Den Antrieb leisten Voith Linear Jets, von denen zwei in jedes Schiff eingesetzt werden. Zusätzlich werden je zwei Bug- und Heckstrahler vom Typ Voith Inline Thruster (Rim Thruster) installiert. Die Ruderanlage Atlantic High Speed Rudders vom Typ 120 NRA stammt aus dem Hause van der Velden. Dieses Ruder sei vor allem für Hochgeschwindigkeitsschiffe geeignet und zeichne sich durch den geringen Widerstand und durch die geringe Vibration aus, so der Hersteller. Die maximale Geschwindigkeit der Einheiten ist mit 36km/h (19,5kn) veranschlagt, wobei die nominale Kursgeschwindigkeit 33km/h (17,8kn) beträgt.
Die Energieversorgung und das Antriebssystem basieren auf dem neuen BlueDirveEco System, einer Weiterentwicklung des Siship-Ecoprop-Systems von Siemens. Entscheidende Funktionalitäten vor allem in Bezug auf die Umschaltung unter Last, von Elektro- auf Dieselantrieb und umgekehrt wurden von Shiptec entworfen. Die Antriebsleistung beträgt 2 x 920kW (Diesel) und 2 x 225 kW (elektrisch). Die Batteriekapazität gibt das Schiffbauunternehmen mit 599 kWh an, Hersteller ist Leclanché.
Einerseits dient das Hybridkonzept dem «Peakshaving» bei hohen Energiebedarfsspitzen, andererseits wird das Schiff in Ufernähe rein elektrisch angetrieben und die Dieselantriebe abgestellt. Das gleiche Prinzip bewährt sich nach Aussage der Schweizer bereits beim durch Shiptec entwickelten Shuttlekatamaran »Bürgenstock«.

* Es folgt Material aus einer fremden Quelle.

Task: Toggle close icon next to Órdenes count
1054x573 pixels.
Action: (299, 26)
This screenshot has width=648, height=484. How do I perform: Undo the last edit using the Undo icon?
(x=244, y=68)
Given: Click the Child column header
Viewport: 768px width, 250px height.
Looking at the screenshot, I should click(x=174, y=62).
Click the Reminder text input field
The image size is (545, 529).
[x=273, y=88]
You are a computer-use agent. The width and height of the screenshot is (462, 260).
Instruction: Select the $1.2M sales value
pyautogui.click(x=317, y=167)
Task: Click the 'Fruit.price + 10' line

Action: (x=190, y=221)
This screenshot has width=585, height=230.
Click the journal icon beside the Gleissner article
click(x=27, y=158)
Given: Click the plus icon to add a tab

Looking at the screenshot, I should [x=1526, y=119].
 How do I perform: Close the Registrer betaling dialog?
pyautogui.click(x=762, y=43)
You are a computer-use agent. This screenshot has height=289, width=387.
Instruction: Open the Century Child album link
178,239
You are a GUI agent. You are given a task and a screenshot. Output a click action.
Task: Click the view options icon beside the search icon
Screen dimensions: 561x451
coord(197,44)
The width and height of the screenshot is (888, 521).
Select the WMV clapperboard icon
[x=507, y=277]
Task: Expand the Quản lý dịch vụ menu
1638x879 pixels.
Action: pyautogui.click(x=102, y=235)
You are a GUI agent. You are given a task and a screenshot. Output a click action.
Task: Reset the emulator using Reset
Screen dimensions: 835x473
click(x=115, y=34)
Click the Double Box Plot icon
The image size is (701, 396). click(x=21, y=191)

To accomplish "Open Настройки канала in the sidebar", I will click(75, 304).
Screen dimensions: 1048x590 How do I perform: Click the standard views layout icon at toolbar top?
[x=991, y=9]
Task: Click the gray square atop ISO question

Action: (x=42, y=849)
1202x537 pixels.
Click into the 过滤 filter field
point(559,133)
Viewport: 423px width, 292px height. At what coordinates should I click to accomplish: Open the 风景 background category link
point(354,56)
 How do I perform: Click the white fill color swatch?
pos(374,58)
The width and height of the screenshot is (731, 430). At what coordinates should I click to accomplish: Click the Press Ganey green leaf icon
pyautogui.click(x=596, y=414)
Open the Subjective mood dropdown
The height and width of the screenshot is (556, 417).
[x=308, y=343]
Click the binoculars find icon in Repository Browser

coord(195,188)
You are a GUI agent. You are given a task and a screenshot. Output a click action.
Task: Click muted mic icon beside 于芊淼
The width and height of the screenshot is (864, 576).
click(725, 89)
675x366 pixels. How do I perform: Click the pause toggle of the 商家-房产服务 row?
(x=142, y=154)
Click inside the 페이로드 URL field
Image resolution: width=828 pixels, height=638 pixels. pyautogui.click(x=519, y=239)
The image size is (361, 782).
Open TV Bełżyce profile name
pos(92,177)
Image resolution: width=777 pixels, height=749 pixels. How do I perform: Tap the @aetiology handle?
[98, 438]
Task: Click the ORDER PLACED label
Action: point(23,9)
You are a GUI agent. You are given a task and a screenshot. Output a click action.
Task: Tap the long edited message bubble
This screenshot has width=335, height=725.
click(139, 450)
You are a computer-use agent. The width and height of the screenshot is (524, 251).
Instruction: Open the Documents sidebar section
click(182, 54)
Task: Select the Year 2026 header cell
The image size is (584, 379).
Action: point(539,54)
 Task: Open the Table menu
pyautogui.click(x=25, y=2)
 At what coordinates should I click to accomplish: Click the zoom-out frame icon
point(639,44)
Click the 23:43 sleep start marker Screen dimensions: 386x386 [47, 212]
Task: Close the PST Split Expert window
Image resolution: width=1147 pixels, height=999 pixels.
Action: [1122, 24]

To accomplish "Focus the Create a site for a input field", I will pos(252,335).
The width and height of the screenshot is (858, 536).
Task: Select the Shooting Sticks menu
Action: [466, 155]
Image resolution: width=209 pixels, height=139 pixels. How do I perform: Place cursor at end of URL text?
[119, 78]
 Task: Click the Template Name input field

Solarpanele sind erweiterbar
Die von Bureau Veritas (BV) klassifizierten Neubauten können jeweils bis zu 700 Passagiere befördern und bieten 600 Sitzplätze an Bord. Da sie insbesondere in den Morgen- und Abendstunden von Berufspendlern benutzt werden, sind sämtliche Sitzplätze mit Lademöglichkeiten für elektronische Geräte ausgerüstet, und auf dem ganzen Schiff wird ein leistungsfähiges WLAN zur Verfügung gestellt. Auf dem Dach sind Solarpanele vom Model Solar Flex des Herstellers Solbian angebracht. Pro Schiff beträgt die Solarfläche 40m2. Zu einem späteren Zeitpunkt werde sie vermutlich auf mindestens 85m2 erweitert, so Shiptec.
Kapazität wird gesteigert
Mit den Einsatz der neuen Schiffe wird die Transportkapazität zwischen Lausanne in der Schweiz und den beiden französischen Städten Evian-les-Bains und Thonon-les-Bains auf der Südseite des Genfersees deutlich gesteigert – einerseits durch die höhere Kapazität der Schiffe, anderseits auch durch den massiven Ausbau der täglichen Verbindungen, denn die Einheiten sollen im 45-Minuten-Takt verkehren. Durch die erwartete Verlagerung des Individualverkehrs der Straße, auf den öffentlichen Verkehr über den Genfersee, werde der CO2-Fußabdruck eines einzelnen Berufspendlers um den Faktor 30 reduziert, heißt es. Dank diesem wegweisenden Projekt könnten die Umweltbelastungen in der Region verringert werden, womit ein wichtiger Beitrag zur Erreichung der Klimaschutzziele geleistet wird.